:: Entries for locating text and elements ::

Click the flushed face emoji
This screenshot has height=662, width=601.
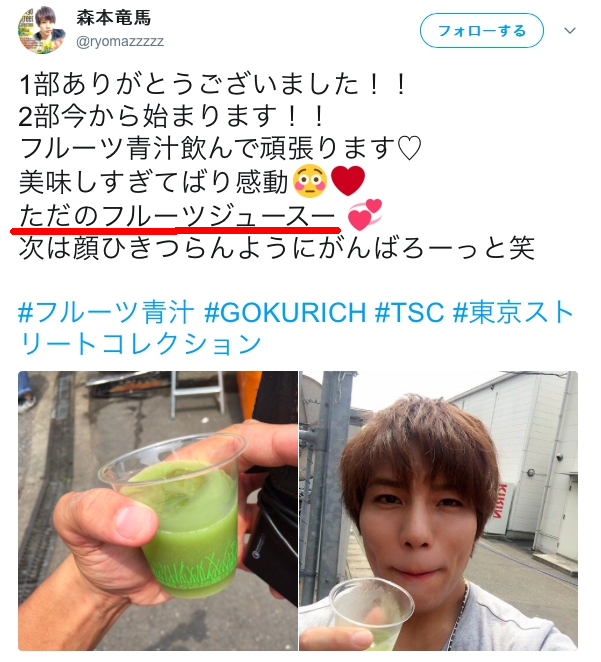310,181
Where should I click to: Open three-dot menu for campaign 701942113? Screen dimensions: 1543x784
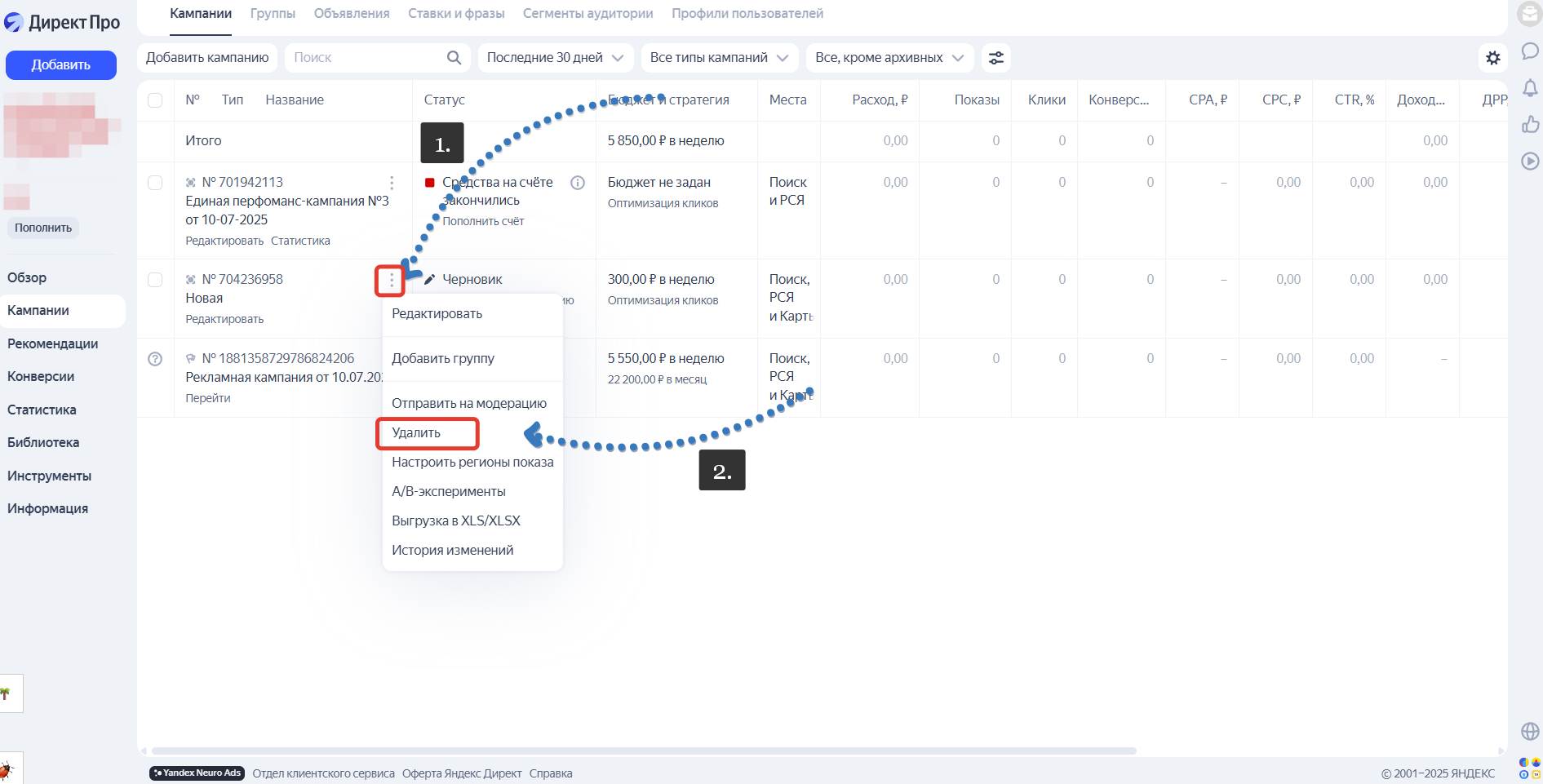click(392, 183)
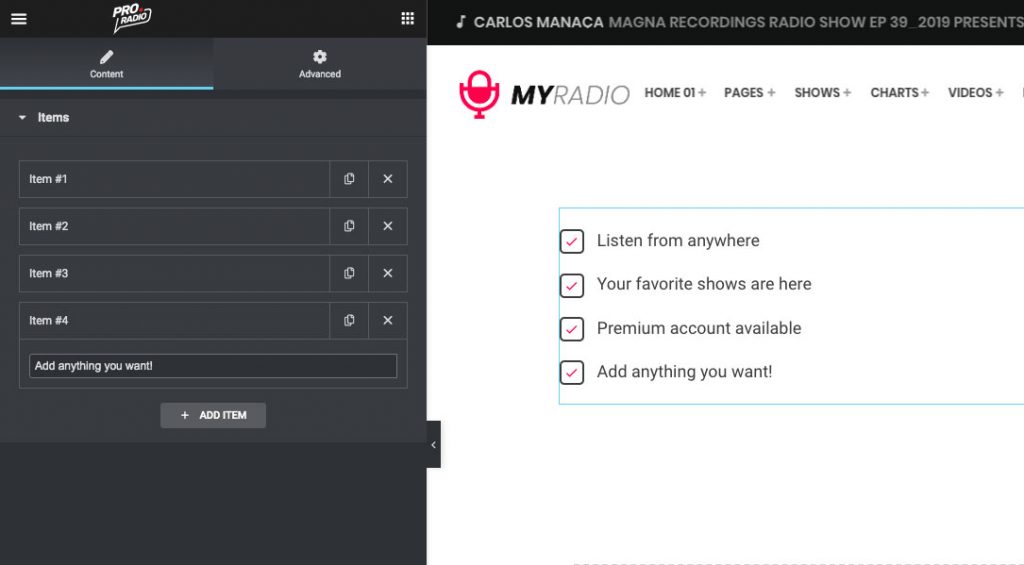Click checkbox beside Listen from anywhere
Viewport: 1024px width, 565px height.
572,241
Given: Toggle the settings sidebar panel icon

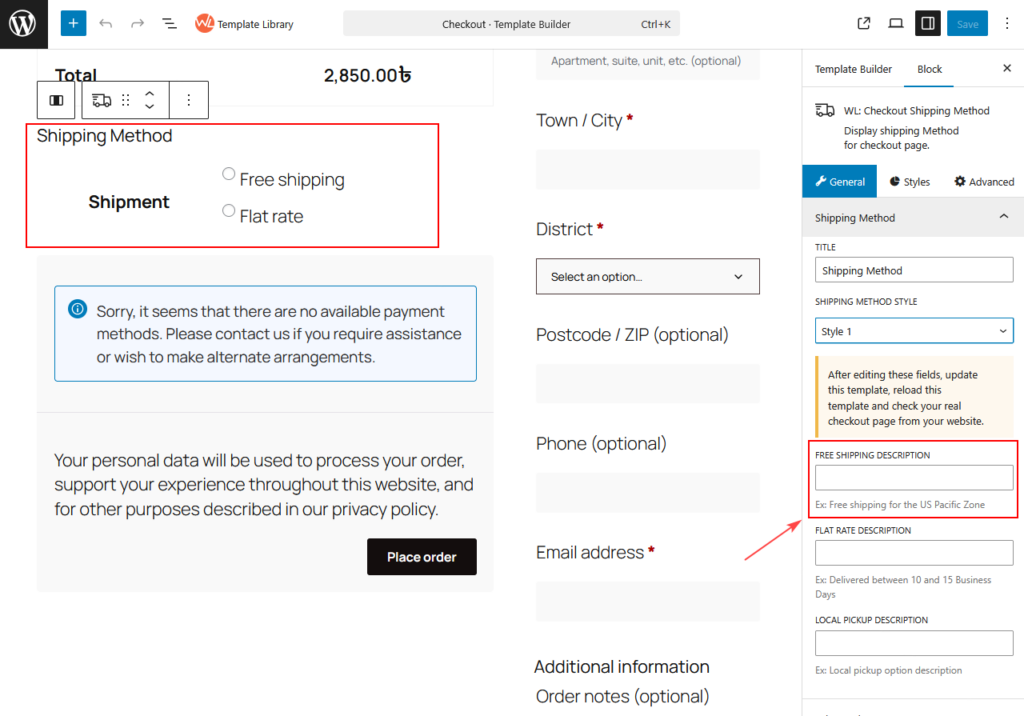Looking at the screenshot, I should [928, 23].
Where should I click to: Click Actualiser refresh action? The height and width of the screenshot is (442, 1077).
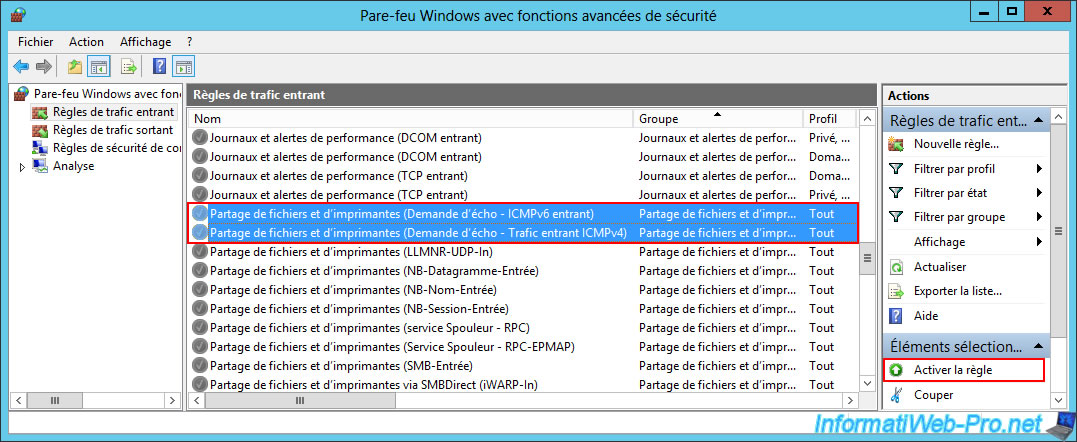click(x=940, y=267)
--
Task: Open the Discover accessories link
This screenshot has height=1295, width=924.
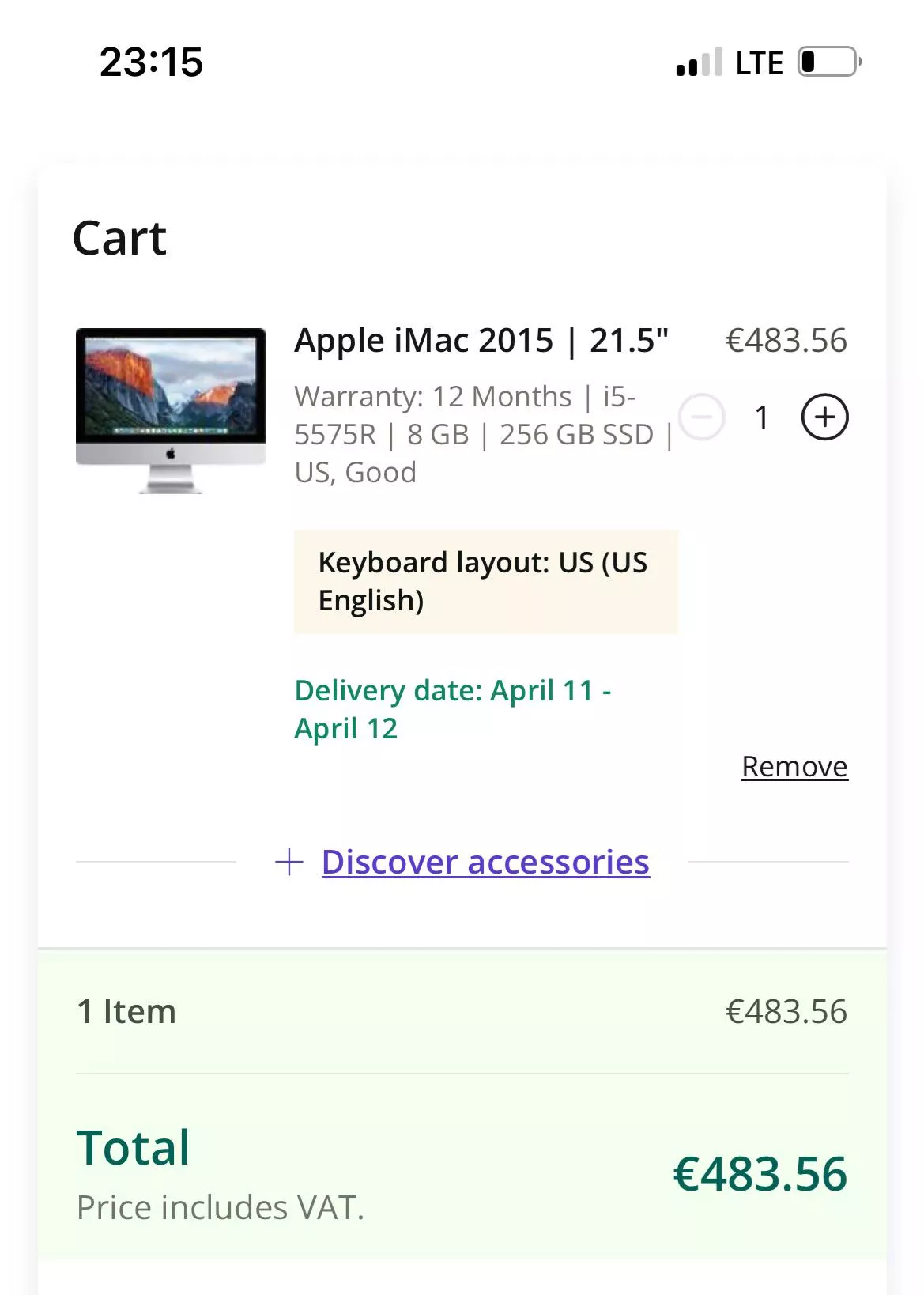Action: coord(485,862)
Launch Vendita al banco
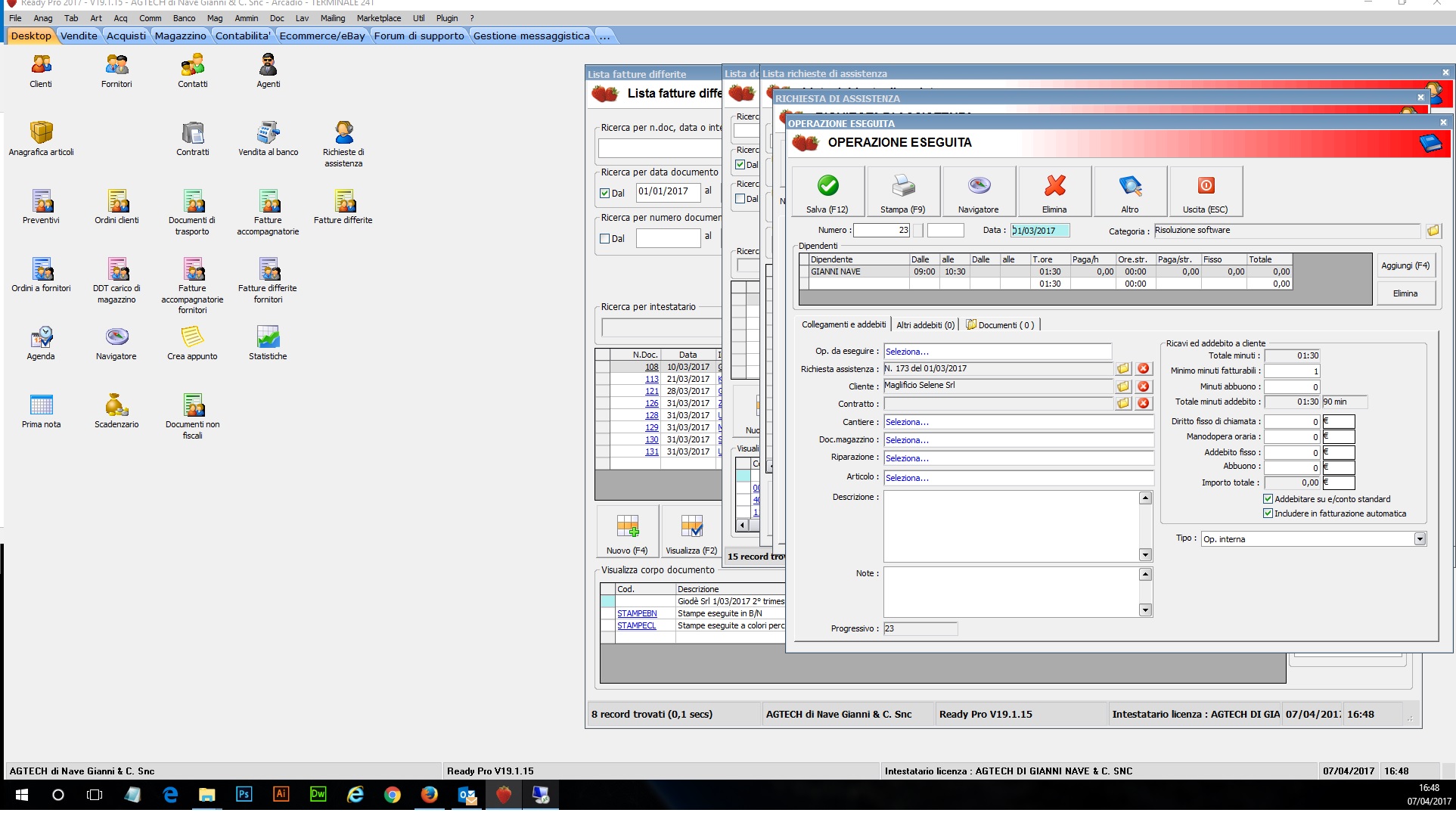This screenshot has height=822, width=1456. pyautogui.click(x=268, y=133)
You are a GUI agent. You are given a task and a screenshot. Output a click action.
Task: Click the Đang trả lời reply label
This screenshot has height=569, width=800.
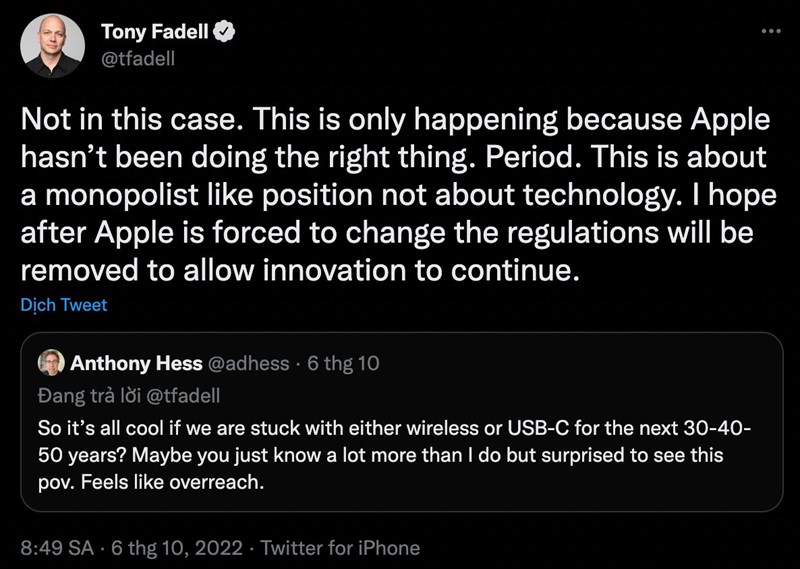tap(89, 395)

:: Task brief ::
Format the material from the line with "Task: Open the Discover accessories link" to the line with "tap(89, 395)" as a two-column CSV with the headers text and answer, using one row for each text paired with its answer. Put every field in quotation marks, replace line breaks with spaces, and omit the pictures.

:: Expected answer ::
text,answer
"Task: Open the Discover accessories link This screenshot has height=1295, width=924.","Action: coord(485,862)"
"Launch Vendita al banco","This screenshot has height=822, width=1456. pyautogui.click(x=268, y=133)"
"You are a GUI agent. You are given a task and a screenshot. Output a click action. Task: Click the Đang trả lời reply label This screenshot has height=569, width=800.","tap(89, 395)"